Lachlan, the seventeenth chief of Clan Maclachlan played a part in the Jacobite Rising of 1745, and lost his life leading the clan at the Battle of Culloden. Lord President Duncan Forbes estimated that the Maclachlan force of that time was about 200 men. In 1748, Rev. John MacLachlan of Kilchoan, in a letter to Rev. Robert Forbes, Bishop of Ross and Caithness, wrote,
I hope you'll take notice of Collonel MacLachlan of that Ilk, whom the newspapers and magazines neglected. 'Tis true he got but few of his clan rais'd, because most of them are situated amidst the Campbells. However he attended the Prince at Gladsmuir, and march'd with him to Carlyle, from whence he was detach'd by the Prince with an ample commission and 16 horses to lead on to England the 3,000 men that lay then at Perth... ...The Collonel join'd us again at Stirlin, and when we retir'd to Inverness the Prince made him Commissary of the army. At the battle of Culloden he had a regiment of 300 men, whereof 115 were his own people and 182 were Mackleans, who chose to be under his command, seeing their chief was not there. The said Collonel being the last that received orders from the Prince on the field of battle, he was shot by a canon ball as he was advancing on horseback to lead on his regiment, which was drawn up between the Macintoshes and the Stewarts of Appin.”
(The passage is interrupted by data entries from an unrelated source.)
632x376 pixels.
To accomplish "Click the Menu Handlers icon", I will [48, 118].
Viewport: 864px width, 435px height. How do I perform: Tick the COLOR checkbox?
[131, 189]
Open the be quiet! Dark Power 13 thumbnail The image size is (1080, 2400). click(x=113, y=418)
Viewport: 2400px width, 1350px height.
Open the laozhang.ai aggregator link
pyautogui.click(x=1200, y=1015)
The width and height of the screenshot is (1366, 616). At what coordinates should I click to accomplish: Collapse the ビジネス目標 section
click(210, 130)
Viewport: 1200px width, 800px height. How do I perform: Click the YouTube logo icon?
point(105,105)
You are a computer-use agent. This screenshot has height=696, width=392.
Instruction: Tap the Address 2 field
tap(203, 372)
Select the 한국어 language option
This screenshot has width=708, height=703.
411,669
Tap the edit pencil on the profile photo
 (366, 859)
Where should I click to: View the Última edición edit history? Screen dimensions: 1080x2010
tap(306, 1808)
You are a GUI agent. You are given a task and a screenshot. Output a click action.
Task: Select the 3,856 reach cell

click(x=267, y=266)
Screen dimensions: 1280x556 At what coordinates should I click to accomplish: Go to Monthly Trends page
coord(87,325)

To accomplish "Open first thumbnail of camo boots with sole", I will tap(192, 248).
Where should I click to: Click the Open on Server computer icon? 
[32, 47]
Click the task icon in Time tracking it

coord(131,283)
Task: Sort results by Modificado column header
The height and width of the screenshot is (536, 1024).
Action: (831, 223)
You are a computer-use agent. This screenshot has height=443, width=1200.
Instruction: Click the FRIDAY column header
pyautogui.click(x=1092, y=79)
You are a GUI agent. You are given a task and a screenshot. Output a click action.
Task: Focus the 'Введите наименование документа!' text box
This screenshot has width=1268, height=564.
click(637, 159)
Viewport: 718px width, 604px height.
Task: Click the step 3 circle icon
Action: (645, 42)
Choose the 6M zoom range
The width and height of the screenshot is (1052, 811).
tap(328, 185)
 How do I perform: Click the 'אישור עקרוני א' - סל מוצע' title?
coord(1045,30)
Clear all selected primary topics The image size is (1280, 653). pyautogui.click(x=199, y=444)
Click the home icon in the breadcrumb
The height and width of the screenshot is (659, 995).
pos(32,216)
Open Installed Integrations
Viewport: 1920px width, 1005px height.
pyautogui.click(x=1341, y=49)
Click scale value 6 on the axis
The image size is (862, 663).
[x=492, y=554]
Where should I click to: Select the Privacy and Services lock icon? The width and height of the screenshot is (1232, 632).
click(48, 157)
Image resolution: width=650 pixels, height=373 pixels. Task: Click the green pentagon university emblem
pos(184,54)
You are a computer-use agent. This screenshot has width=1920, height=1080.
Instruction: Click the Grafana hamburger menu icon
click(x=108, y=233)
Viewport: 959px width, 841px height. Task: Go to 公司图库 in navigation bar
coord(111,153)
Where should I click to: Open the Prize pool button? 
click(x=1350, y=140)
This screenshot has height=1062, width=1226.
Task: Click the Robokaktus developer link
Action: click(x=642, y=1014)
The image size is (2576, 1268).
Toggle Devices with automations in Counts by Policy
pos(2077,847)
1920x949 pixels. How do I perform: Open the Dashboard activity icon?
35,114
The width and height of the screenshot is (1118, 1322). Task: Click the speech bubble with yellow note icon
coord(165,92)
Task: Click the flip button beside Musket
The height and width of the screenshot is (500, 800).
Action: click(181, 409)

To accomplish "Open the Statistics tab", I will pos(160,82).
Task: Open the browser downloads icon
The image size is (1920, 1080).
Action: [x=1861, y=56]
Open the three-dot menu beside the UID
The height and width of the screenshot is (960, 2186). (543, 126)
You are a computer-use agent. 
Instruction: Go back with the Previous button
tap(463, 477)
Following the Jacobite defeat a Government ship sailed up Loch Fyne and shelled Castle Lachlan, forcing the chief's family to abandon their residence, and in Edinburgh the Maclachlan colours were burned on the orders of the Duke of Cumberland. It had been assumed that the chiefs lands had been forfeited for his support of the Young Pretender and the Jacobite cause, but it was ruled that he had been killed before he could be attainted. The chief of the Campbells, the Archibald Campbell, 3rd Duke of Argyll, who although helped crush the Jacobite forces, aided Donald, son of the deceased Maclachlan chief, and helped saved his lands. On 12 February 1747 Donald Maclachlan of that Ilk received a charter for his lands "at the intercession of the Duke of Argyll", though it was considerably unpopular decision at the time, and Maclachlan's estates were "surveyed but afterwards found not to be forfeited".